In recent years, you’ve brought a team into your studio to help complete larger, more dynamic works. For example, the beaded “Wopila|Lineage” piece for the 2022 Whitney Biennial, which is eight feet by 14 feet. About 20 people helped create the piece. Tell me about this studio practice.
It’s evolved over time. For many years, it was just me and my studio and me building my practice.
So I really thought about that for a long time, because there’s a lot of really negative history in the art world of what a studio looks like, how it operates, and how it treats the people that work there. That is not something that I’m interested in participating in whatsoever. I thought a lot about: If I was going to do that, if I was going to bring people into my practice with me, what do I want that to look like? How do I want that to operate?
And then I realized that we already have models within our community for collaborative work. If you go to a powwow and you see somebody’s full dance regalia, chances are multiple family members, or multiple people or friends, helped create a singular outfit, right? So many hands helped create one particular ensemble of beauty.
What I have decided is that within my studio, I want my value system as a Lakota woman, my personal value system, my cultural value system, to guide the choices in how the studio operates just the same as it guides my choices on what I make and why. In my studio now, we are an entirely BIPOC team, and all but one person that works here is Native.

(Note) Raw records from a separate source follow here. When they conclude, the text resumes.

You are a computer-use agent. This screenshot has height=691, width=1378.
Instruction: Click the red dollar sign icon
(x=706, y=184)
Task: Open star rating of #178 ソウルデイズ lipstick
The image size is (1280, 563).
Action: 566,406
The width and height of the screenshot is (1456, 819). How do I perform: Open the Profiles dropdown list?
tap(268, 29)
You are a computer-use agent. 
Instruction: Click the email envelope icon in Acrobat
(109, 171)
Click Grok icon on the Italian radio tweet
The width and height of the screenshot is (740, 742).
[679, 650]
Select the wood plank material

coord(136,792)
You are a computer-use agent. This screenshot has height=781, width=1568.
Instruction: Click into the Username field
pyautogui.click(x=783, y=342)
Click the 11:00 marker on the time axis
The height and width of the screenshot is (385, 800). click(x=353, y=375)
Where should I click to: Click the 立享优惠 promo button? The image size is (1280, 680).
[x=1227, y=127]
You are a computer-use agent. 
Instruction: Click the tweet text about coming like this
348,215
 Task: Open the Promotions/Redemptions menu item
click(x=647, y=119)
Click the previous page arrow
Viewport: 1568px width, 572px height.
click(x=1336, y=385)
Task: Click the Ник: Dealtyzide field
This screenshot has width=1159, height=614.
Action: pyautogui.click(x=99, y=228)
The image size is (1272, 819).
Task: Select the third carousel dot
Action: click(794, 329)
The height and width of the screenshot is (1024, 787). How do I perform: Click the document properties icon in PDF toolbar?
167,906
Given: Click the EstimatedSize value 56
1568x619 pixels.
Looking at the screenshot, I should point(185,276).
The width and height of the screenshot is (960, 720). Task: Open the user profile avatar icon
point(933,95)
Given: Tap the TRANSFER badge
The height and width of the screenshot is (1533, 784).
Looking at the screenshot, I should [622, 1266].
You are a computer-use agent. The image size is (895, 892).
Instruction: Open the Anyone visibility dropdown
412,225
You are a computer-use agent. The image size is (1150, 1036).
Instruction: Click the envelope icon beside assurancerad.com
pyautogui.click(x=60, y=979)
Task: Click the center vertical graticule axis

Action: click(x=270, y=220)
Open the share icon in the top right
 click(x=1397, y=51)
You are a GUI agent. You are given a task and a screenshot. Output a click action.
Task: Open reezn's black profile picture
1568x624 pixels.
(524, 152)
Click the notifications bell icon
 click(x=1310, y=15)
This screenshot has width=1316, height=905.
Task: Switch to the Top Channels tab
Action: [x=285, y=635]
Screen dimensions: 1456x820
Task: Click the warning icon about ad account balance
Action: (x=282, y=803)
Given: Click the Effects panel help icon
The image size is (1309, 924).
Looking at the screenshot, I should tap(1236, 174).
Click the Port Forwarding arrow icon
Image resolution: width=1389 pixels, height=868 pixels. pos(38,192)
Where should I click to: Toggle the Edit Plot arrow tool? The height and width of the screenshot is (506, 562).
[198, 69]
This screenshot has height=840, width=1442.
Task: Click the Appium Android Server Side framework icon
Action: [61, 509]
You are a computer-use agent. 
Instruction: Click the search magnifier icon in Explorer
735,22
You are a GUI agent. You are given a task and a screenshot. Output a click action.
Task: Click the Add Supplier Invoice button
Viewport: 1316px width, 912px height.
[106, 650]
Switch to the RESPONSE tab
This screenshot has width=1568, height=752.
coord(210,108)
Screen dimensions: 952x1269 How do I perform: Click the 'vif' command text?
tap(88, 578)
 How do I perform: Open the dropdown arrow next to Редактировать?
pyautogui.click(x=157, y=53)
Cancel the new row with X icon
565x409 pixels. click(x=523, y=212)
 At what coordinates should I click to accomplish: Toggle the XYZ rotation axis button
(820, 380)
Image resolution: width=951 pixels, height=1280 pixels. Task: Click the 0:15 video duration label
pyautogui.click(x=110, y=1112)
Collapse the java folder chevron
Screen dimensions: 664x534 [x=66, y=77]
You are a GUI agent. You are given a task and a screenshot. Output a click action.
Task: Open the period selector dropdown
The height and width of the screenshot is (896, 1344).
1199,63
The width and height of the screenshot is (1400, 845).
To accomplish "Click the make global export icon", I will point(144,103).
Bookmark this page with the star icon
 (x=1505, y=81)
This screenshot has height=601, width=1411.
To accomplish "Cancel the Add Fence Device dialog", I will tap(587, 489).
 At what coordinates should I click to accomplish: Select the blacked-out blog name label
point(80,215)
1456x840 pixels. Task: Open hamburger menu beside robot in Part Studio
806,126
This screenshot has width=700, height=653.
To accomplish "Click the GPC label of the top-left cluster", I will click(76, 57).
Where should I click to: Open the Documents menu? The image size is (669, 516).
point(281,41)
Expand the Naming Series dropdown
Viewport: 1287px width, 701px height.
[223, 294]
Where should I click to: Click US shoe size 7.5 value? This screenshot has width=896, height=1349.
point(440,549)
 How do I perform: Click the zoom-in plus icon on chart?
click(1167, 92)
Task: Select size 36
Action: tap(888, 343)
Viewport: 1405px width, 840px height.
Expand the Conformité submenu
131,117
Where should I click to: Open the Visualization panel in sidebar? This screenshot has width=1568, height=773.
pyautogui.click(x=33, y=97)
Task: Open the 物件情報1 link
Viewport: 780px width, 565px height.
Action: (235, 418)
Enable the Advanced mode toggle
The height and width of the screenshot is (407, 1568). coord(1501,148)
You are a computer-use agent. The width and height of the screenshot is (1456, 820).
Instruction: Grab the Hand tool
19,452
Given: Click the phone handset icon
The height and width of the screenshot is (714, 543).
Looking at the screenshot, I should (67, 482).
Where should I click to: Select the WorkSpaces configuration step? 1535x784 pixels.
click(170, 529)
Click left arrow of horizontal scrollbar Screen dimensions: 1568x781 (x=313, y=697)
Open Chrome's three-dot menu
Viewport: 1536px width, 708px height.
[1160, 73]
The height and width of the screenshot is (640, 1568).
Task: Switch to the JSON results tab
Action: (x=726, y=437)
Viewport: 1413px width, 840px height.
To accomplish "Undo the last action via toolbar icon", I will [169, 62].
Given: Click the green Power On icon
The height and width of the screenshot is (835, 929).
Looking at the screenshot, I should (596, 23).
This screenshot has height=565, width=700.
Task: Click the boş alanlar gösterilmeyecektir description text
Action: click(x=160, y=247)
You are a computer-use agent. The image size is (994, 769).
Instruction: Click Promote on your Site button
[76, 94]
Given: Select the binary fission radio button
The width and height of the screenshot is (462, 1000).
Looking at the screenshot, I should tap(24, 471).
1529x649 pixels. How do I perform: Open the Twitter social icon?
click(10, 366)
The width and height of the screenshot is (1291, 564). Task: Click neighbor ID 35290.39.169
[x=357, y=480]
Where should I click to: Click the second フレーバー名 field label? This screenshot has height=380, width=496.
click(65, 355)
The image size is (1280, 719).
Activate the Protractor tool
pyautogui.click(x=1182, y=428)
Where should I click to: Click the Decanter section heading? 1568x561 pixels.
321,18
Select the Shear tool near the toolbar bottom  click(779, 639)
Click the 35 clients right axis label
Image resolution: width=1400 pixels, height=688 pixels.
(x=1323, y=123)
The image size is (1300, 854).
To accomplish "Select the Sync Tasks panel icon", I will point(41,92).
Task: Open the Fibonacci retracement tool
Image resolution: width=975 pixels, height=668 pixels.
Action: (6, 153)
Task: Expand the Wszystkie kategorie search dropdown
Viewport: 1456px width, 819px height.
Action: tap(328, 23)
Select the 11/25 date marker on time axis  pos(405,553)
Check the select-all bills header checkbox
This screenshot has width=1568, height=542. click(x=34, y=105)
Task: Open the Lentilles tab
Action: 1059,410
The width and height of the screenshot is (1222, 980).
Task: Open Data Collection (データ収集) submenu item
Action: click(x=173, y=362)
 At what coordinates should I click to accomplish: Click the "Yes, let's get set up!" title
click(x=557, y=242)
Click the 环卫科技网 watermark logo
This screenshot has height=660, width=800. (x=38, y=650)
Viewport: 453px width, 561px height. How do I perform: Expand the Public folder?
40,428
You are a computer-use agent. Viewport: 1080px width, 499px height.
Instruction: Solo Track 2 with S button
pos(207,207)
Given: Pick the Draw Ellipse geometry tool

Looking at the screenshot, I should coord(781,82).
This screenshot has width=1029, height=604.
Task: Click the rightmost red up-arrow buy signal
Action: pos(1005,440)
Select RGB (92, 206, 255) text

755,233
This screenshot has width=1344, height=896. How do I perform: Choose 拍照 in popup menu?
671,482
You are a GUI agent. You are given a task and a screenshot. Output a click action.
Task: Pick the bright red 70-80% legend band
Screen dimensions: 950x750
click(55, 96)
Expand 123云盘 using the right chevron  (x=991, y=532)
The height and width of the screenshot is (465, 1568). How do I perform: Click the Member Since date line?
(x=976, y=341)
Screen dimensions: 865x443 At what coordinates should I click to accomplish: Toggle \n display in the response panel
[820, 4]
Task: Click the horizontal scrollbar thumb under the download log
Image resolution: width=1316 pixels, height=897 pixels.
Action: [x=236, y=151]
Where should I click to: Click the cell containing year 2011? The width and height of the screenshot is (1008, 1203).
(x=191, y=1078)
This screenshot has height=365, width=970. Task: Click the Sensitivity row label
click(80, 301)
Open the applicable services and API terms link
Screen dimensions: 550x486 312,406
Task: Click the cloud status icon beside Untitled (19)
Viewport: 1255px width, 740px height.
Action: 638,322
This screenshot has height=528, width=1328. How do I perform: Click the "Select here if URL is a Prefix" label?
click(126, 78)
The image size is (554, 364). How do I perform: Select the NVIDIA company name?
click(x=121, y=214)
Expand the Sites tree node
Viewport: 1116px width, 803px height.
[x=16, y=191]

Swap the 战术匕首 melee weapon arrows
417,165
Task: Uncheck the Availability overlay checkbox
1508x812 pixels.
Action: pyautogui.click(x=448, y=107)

A lot of them are my family.
It’s community, and that’s something that’s really important to me, because there isn’t a whole lot of opportunity to work in an artist studio. And there’s not a whole lot of opportunity to do something that’s culturally rooted and get paid for it.
So with the MacArthur award comes an $800,000 grant to be distributed over the next five years. How is that going to impact your practice?
I don’t know yet. It’s really early to understand that. But what it means is, it’s a gift of stability for the next five years, which is a really beautiful gift.
Hopefully, it’s a gift of freedom to dream a little bigger. When you have stability, you are more open to dreaming; you don’t have to work to hustle to figure out how you’re going to pay the bills, or how you’re going to pay the people. Then your mind, your heart is allowed to open up and be like, Okay, what can we do? What’s possible, as opposed to what’s necessary?